McGray's claims of killings in Halifax, Saint John, N.B., Montreal, Ottawa, Toronto, Calgary, Vancouver and Seattle have caused police to sift through their unsolved homicide files looking for links. So far, there have not uncovered any evidence that confirms his deadly allegations. McGray claims to have killed a prostitute and a gay man in Seattle sometime in 1995-96 and three gay men in Montreal. The homicidal drifter added that he could lead Toronto police to the body of a 50-year-old alcoholic he buried in a west-end park.

Like many other serial killers his alcoholic father beat him regularly. Within years he was being shunted from one group home and reform school to the next, eventually landing at a school for boys in Shelburne, N.S., where he says he was sexually and physically abused. "I used to kill animals and get in fights all the time at school," McGray said, "It was like a hunger."

On March 21 McGray confessed to 11 slayings while he was being transported from one prison to another. The prisoner mentioned the other killings after he was charged in the death of a woman who he allegedly killed in her Moncton apartment two years ago. "I believe it happened in conversations with a police officer transporting him from the federal penitentiary in Renous to Moncton," said McGray's Moncton lawyer, Wendell Maxwell.

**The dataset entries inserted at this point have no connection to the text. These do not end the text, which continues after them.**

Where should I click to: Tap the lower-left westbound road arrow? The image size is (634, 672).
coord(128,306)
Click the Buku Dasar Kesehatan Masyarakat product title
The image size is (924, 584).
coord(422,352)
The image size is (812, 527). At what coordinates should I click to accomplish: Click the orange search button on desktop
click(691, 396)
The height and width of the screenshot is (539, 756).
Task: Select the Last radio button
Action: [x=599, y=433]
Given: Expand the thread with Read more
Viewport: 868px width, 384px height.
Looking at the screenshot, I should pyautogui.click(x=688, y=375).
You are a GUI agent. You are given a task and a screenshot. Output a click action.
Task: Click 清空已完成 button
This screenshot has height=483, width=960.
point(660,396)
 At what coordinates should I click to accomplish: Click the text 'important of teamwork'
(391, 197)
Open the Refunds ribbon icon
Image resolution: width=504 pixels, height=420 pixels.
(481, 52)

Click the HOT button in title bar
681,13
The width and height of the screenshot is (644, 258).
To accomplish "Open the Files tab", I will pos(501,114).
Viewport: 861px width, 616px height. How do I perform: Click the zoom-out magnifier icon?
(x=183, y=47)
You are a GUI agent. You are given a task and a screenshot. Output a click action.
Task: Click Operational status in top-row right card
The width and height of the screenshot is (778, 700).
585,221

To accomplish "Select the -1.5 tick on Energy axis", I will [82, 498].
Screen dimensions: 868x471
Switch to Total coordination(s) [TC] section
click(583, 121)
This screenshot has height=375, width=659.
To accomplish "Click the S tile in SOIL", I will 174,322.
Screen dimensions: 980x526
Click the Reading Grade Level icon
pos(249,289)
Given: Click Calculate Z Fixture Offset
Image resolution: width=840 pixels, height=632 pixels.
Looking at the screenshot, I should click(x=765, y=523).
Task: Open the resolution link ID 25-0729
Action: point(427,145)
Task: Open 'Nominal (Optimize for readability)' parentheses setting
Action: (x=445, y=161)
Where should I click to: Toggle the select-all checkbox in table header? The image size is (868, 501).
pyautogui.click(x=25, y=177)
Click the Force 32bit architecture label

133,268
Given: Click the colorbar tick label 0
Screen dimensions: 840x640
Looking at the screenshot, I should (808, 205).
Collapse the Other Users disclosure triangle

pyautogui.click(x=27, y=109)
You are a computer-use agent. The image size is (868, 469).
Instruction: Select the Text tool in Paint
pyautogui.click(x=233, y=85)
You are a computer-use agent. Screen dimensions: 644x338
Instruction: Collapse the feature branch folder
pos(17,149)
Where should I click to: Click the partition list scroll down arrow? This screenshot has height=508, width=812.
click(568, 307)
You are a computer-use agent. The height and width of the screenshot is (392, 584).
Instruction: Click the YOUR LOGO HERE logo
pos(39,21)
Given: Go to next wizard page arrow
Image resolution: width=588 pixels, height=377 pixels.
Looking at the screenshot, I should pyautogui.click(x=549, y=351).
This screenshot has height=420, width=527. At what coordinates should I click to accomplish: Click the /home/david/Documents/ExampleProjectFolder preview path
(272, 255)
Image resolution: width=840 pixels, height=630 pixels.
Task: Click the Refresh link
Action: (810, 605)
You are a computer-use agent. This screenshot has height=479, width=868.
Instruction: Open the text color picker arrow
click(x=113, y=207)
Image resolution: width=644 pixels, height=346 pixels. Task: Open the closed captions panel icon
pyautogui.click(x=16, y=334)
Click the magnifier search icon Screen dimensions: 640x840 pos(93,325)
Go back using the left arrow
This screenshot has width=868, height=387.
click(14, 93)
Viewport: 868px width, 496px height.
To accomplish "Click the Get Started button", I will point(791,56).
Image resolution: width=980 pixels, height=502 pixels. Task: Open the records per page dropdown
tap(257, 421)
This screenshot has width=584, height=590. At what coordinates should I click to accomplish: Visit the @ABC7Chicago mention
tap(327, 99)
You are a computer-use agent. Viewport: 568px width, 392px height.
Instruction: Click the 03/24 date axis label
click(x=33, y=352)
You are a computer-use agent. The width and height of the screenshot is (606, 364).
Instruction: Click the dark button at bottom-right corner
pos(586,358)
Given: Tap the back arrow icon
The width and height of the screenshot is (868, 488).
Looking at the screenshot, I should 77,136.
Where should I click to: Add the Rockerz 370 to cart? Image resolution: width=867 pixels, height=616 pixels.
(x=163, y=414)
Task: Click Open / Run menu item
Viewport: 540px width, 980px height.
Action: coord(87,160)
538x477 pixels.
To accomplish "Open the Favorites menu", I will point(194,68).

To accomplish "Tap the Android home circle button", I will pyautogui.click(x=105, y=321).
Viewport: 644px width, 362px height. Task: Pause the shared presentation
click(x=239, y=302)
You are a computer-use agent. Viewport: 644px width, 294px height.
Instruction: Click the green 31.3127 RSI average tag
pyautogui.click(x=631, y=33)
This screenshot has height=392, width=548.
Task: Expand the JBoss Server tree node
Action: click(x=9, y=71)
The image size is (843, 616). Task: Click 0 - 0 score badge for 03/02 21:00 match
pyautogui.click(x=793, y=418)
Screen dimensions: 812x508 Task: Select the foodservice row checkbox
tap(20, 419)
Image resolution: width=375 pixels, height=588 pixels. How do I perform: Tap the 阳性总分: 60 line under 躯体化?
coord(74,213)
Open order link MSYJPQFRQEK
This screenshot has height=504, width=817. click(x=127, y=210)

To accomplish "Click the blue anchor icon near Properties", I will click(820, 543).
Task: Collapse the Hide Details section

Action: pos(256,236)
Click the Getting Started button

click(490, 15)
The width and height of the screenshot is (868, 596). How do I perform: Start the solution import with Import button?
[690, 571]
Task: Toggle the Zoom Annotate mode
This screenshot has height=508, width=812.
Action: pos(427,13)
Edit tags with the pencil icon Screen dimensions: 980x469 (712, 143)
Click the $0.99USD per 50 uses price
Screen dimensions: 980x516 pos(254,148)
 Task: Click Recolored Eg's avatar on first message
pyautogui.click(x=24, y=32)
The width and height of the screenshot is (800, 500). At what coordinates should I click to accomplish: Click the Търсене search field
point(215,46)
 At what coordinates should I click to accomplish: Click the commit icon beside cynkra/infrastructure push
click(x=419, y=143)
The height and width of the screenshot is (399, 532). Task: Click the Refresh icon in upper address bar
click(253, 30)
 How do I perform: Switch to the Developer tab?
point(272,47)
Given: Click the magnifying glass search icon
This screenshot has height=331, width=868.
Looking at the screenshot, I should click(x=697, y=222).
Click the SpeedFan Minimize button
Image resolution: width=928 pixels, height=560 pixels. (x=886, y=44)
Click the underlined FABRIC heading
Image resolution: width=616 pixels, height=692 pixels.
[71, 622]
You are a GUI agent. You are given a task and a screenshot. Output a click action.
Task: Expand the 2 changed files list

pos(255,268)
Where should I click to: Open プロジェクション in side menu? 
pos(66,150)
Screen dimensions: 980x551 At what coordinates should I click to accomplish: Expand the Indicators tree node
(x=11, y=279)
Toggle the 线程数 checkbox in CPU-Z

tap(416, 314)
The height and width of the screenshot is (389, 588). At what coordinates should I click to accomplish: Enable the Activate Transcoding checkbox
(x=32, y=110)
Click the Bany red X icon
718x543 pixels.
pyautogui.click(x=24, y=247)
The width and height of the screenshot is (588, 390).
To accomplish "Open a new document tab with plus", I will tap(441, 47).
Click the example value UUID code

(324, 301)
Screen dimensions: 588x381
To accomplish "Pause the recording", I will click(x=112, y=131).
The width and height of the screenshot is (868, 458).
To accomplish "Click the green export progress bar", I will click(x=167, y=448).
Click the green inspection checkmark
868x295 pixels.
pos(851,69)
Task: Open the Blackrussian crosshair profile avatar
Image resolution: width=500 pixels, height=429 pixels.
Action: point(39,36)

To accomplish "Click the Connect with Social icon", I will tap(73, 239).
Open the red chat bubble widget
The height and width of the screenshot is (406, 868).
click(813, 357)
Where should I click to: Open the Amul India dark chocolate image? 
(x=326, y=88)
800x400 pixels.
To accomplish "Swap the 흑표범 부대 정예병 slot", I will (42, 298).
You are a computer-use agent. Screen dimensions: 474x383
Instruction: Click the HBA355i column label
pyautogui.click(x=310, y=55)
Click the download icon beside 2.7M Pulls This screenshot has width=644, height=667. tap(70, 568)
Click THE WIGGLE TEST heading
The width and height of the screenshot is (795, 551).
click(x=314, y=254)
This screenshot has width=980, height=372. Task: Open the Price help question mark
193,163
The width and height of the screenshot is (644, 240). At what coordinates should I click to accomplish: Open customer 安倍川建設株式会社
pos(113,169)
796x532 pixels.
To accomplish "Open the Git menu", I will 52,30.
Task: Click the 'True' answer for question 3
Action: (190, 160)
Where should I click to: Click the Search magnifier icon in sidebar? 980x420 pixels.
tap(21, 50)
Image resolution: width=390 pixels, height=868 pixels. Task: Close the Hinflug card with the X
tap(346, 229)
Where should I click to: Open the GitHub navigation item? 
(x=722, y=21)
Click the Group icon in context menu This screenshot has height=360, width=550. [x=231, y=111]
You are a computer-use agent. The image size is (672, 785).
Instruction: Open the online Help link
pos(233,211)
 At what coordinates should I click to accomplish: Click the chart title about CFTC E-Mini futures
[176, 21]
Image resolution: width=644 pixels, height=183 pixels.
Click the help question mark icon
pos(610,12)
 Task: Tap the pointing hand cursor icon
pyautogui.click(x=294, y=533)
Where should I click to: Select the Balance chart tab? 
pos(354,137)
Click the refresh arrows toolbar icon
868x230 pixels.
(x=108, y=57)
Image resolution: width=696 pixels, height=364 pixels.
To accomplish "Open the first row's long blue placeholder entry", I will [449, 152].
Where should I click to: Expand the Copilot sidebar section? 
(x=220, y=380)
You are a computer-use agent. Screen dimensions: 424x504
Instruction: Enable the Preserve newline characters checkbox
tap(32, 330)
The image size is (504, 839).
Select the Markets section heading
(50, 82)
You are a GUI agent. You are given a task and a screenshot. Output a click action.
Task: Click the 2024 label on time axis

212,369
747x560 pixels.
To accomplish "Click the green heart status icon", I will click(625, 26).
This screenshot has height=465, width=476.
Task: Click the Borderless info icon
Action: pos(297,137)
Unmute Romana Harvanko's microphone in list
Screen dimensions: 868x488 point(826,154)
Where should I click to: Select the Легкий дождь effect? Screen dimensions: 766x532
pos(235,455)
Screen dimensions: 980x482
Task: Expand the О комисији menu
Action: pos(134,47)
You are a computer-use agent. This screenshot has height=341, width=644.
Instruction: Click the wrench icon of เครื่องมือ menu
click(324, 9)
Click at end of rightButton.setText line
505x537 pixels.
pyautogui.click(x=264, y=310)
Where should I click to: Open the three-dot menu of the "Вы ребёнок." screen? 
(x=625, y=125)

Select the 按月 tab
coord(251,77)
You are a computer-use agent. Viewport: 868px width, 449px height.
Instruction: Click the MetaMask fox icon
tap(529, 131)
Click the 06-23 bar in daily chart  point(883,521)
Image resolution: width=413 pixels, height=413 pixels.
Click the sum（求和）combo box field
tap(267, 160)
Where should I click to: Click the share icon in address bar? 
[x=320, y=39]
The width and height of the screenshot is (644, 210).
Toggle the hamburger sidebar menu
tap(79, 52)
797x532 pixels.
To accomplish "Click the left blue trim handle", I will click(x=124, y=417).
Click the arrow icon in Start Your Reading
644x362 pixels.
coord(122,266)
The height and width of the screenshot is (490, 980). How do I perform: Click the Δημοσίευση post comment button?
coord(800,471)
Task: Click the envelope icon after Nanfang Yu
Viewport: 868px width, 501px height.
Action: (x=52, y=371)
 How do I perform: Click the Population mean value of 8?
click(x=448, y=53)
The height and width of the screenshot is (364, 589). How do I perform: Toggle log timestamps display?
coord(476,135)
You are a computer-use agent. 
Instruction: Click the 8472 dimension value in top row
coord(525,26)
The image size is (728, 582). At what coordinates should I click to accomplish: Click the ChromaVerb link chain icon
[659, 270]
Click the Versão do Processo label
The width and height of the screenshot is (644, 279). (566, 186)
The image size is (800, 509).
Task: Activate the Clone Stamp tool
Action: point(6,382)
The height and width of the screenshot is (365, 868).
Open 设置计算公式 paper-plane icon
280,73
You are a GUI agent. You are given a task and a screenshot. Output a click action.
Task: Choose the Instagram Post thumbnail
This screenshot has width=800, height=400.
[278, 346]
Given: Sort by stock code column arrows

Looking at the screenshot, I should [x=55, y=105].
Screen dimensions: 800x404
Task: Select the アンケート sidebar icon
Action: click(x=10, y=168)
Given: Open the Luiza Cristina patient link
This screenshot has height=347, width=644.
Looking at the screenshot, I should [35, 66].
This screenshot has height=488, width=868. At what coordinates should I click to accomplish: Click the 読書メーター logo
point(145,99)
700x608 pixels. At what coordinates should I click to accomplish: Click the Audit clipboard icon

The new 11 cases he has claimed responsability for don't include the Moncton killing, or four other deaths he has been charged with. McGray, who is 35, is also charged with the 1991 deaths of two gay men in Montreal and the 1987 fatal stabbing of Mark Daniel Gibbons, a cab driver. In court McGray pleaded guilty to slicing the throat of Joan Hicks in Moncton and was sentenced to life in prison with no chance of parole for 25 years.